- **Фрагмент текста**:
· · ·

Судьба русской интеллигенции чем-то напоминает судьбу дома, в котором после революции начались следовавшие одно за другим "уплотнения". Вначале его превратили в общежитие с неизбежным понижением общего уровня культуры, а затем и вовсе выселили хозяев, и все свободное пространство заняли "лимитчики культуры".
С октября 1914 года Лев Шестов жил с семейством в просторной квартире на Плющихе (Новоконюшенный переулок, д. 14, кв. 3). "Квартира состояла из пяти комнат и была расположена на первом этаже деревянного дома. Она отапливалась двумя русскими печами. Во дворе дома был сарайчик, где складывались дрова. Окна передних комнат выходили на просторный двор, а из задних комнат открывался вид на церковь и церковный двор, необычайно красивые зимой, когда все было покрыто снегом" 11, - пишет в своих воспоминаниях дочь философа.
Оказавшись за границей, Лев Шестов, подобно большинству русских эмигрантов, мечтавших о возвращении, продолжает интересоваться своим излюбленным жилищем, расспрашивает своего московского корреспондента о нем. 31 июля 1920 г. М. Гершензон отписывает ему: "...И прежде всего о вашей бывшей квартире, в которой мы как раз вчера были: ходили к С. Я. Игнатовой заказывать себе на зиму ковровые ботики, которые они шьют... Живут Игнатовы, вся семья, и А. Е. Березовский с женой (в твоей комнате). Забор к улице сломан зимой на топливо, неуютный вид..."
Квартире Л. Шестова, можно сказать, повезло: там на первых порах поселились люди культурные, да еще и знакомые: И. И. Игнатов, бывший публицист "Русских ведомостей", друг Шестова (умер в 1921 г.), и семейство Березовских, родственников философа.

· · ·

- **Что сделать**:
Повторите дословно и целиком приведенный выше текст о московской квартире Льва Шестова.

- **Исходные данные**:
· · ·

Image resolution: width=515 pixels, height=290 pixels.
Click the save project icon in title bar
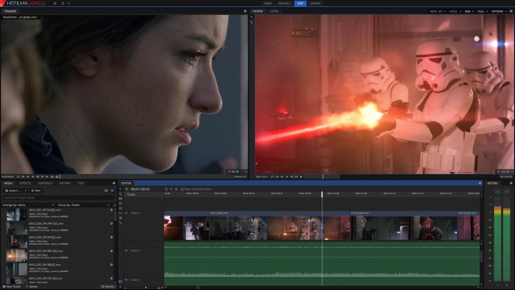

· · ·

- **Результат выполнения**:
Судьба русской интеллигенции чем-то напоминает судьбу дома, в котором после революции начались следовавшие одно за другим "уплотнения". Вначале его превратили в общежитие с неизбежным понижением общего уровня культуры, а затем и вовсе выселили хозяев, и все свободное пространство заняли "лимитчики культуры".
С октября 1914 года Лев Шестов жил с семейством в просторной квартире на Плющихе (Новоконюшенный переулок, д. 14, кв. 3). "Квартира состояла из пяти комнат и была расположена на первом этаже деревянного дома. Она отапливалась двумя русскими печами. Во дворе дома был сарайчик, где складывались дрова. Окна передних комнат выходили на просторный двор, а из задних комнат открывался вид на церковь и церковный двор, необычайно красивые зимой, когда все было покрыто снегом" 11, - пишет в своих воспоминаниях дочь философа.
Оказавшись за границей, Лев Шестов, подобно большинству русских эмигрантов, мечтавших о возвращении, продолжает интересоваться своим излюбленным жилищем, расспрашивает своего московского корреспондента о нем. 31 июля 1920 г. М. Гершензон отписывает ему: "...И прежде всего о вашей бывшей квартире, в которой мы как раз вчера были: ходили к С. Я. Игнатовой заказывать себе на зиму ковровые ботики, которые они шьют... Живут Игнатовы, вся семья, и А. Е. Березовский с женой (в твоей комнате). Забор к улице сломан зимой на топливо, неуютный вид..."
Квартире Л. Шестова, можно сказать, повезло: там на первых порах поселились люди культурные, да еще и знакомые: И. И. Игнатов, бывший публицист "Русских ведомостей", друг Шестова (умер в 1921 г.), и семейство Березовских, родственников философа.